3. Na experiência do DTx, como é que se desenvolve a relação entre as empresas e a Investigação & Desenvolvimento? Quais são os mitos mais comuns que limitam essa colaboração e que tipo de investimento considera fundamental para superar essas barreiras e impulsionar a inovação de forma sustentável?
A relação entre as empresas e o DTx desenvolve-se de uma forma colaborativa e alicerçada num modelo de proximidade, de confiança e de segurança, na busca continua pelas melhores e mais rentáveis soluções tecnológicas. Tudo apoiado pela permanente atualização e conhecimentos técnico-científicos das equipas do DTx e da sua estreita interação com as unidades de investigação das universidades associadas (Universidade do Minho, Universidade de Évora e Universidade Católica). Esta relação é altamente enriquecedora e produtiva, mas existem barreiras muitas vezes estruturais e das próprias culturas organizacionais que a influenciam.
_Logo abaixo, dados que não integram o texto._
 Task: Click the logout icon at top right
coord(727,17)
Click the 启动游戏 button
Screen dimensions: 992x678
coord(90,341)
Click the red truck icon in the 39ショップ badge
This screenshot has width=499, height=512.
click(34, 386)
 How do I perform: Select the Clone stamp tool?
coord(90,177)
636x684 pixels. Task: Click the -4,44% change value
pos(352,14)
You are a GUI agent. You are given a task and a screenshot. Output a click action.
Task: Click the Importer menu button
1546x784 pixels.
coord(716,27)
Alguns dos mitos mais comuns incluem, por exemplo, o facto de se considerar a investigação académica demasiado teórica e demorada, e pouco orientada ao mercado; o facto do investimento em I&D ser considerado muitas vezes um custo e não um investimento e um fator de crescimento e competitividade; ou a ideia de que as empresas não partilham conhecimento.
O DTx, como CoLab, pretende derrubar estas barreiras, respondendo em tempo útil aos desafios tecnológicos e de inovação dos seus Associados, desenvolvendo e implementando estratégias e agendas de I&D+i conjuntas, e criando valor para as empresas. A adoção de políticas de inovação aberta (open innovation) e a criação de programas/fundos de investimento direcionados para impulsionar a inovação das empresas de forma sustentável (p.e., atualização tecnológica, projetos de I&D+i, recursos humanos altamente qualificados) são essenciais para esta superação.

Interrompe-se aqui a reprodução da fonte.